L'ingénierie au niveau de la fibre et la conception au niveau du tissu sont bien intégrées dans cette étude", explique Lining Yao, professeur adjoint en interaction homme-machine à l'université Carnegie Mellon, qui n'a pas été associé à cette recherche. Ces travaux démontrent que "différentes techniques de tricotage mécanique, notamment l'incrustation et le tissu d'espacement actif, ont fait progresser l'état de l'art en ce qui concerne les moyens d'intégrer des fibres d'actionnement dans les textiles", ajoute-t-elle. "L'intégration de la détection des contraintes et des réactions est essentielle lorsque nous parlons d'interactions portables avec des tissus actifs.
À terme, l'espoir est que ces vêtements puissent également être utilisés pour aider les patients à retrouver un rythme respiratoire sain après une intervention chirurgicale majeure ou une maladie respiratoire telle que le Covid-19, ou même comme traitement alternatif de l'apnée du sommeil (dont Afsar a souffert dans son enfance, dit-elle).
M. Ishii (professeur d'arts et de sciences des médias Jerome B. Wiesner) dit qu'il peut prévoir une variété d'applications pour cette technologie. "Tout le monde doit respirer. La respiration a un impact majeur sur la productivité, la confiance et les performances", explique-t-il. "La respiration est importante pour le chant, mais cela peut aussi aider à se remettre d'une opération ou d'une dépression. Par exemple, la respiration est très importante pour la méditation."

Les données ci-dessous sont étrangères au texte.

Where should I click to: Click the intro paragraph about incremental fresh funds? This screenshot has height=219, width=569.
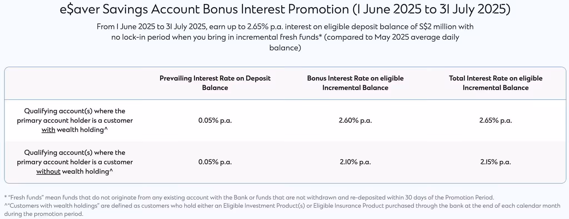pos(285,37)
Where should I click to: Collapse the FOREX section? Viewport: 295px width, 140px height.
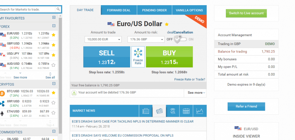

Le système pourrait également être utile pour entraîner d'autres types de mouvements musculaires que la respiration, dit-il. Par exemple, "beaucoup de nos artistes ont étudié la calligraphie, mais je veux ressentir la dynamique du coup de pinceau", ce qui pourrait être accompli avec une manche et un gant fabriqués dans ce matériau à rétroaction en boucle fermée. Et les athlètes olympiques pourraient affiner leurs compétences en portant un vêtement qui reproduit les mouvements d'un athlète de haut niveau, qu'il s'agisse d'un haltérophile ou d'un skieur, suggère-t-il.